Task details - Pull every line that includes the word "computer" out of the data below and copy it.

Dataset records section start

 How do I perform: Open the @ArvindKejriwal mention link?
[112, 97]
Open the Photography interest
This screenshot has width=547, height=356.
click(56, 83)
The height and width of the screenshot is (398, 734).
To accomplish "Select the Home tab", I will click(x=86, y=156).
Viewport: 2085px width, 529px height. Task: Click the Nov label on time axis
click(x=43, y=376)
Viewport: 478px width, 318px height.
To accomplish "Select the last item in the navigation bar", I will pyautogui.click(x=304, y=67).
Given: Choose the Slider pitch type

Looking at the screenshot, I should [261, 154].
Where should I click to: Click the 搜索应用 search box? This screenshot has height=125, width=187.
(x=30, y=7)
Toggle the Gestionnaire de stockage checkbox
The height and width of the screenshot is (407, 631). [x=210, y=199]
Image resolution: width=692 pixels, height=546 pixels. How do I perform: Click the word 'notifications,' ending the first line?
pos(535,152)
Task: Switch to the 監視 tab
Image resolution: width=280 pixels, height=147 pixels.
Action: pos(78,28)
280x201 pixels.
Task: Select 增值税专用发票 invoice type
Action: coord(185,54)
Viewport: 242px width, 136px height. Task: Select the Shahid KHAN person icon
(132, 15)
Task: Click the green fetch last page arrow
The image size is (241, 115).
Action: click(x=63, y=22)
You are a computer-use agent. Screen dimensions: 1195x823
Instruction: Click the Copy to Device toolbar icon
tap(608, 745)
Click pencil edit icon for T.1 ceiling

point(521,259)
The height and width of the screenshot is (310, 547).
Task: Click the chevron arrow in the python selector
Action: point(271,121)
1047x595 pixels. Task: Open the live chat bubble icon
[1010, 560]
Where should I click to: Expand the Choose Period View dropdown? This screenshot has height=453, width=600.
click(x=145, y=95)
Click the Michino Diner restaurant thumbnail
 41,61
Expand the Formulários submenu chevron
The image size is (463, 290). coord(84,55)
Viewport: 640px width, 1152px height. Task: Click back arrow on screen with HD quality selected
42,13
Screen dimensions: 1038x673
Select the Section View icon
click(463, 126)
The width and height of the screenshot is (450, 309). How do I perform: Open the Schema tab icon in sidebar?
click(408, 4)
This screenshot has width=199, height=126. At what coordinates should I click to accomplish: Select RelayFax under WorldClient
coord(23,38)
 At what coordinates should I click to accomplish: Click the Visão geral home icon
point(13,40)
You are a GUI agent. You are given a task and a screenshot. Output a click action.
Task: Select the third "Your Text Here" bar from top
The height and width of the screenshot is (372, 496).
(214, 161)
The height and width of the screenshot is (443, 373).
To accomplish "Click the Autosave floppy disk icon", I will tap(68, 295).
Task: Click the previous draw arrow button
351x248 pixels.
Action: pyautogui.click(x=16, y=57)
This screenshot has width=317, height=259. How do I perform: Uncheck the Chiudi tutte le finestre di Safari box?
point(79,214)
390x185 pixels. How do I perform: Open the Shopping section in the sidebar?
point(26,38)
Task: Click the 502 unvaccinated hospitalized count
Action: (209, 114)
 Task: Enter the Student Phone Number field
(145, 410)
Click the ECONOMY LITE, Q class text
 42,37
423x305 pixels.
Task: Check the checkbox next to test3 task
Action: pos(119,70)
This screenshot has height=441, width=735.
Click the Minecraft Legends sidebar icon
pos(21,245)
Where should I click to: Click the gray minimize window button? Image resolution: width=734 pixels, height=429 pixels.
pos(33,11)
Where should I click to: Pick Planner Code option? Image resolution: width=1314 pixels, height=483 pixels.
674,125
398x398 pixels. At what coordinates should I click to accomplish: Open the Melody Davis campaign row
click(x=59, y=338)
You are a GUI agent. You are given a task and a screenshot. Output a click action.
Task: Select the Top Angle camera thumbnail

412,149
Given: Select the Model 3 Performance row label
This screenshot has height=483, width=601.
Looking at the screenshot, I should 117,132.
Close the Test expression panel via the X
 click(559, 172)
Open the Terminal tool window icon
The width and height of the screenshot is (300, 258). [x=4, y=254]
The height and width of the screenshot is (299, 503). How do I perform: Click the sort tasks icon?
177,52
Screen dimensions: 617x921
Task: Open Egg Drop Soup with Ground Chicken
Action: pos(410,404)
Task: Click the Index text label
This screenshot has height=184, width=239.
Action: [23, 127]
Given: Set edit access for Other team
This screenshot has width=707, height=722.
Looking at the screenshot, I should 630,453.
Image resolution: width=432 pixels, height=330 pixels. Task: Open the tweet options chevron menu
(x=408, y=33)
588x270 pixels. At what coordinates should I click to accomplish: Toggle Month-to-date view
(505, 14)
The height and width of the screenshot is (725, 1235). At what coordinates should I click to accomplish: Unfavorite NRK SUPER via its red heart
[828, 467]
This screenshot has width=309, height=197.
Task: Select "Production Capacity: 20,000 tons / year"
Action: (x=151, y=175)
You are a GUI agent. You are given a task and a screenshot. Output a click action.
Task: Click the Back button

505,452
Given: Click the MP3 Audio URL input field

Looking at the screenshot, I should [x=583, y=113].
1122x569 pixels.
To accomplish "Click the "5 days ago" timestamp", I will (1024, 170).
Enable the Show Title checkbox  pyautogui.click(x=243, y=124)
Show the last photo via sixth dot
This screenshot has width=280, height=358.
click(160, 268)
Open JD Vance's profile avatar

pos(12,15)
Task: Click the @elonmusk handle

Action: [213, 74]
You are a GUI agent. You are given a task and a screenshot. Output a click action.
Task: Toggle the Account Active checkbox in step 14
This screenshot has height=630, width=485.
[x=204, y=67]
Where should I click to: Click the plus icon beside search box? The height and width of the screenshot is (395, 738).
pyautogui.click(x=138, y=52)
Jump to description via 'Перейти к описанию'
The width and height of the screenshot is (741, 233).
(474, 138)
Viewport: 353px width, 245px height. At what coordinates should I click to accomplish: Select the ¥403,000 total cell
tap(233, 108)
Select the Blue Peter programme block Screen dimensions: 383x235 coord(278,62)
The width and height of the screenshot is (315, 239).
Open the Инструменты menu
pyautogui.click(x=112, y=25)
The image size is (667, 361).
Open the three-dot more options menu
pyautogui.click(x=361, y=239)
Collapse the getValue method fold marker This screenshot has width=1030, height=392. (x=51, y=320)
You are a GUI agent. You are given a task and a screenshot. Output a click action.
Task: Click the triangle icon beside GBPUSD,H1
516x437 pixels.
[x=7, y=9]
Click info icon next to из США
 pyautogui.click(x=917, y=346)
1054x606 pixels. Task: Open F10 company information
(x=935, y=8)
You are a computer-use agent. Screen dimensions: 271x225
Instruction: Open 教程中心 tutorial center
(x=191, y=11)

Dataset records section end

Response area -
You are a computer-use agent. Screen dimensions: 1195x823
You are a computer-use agent. Screen dimensions: 271x225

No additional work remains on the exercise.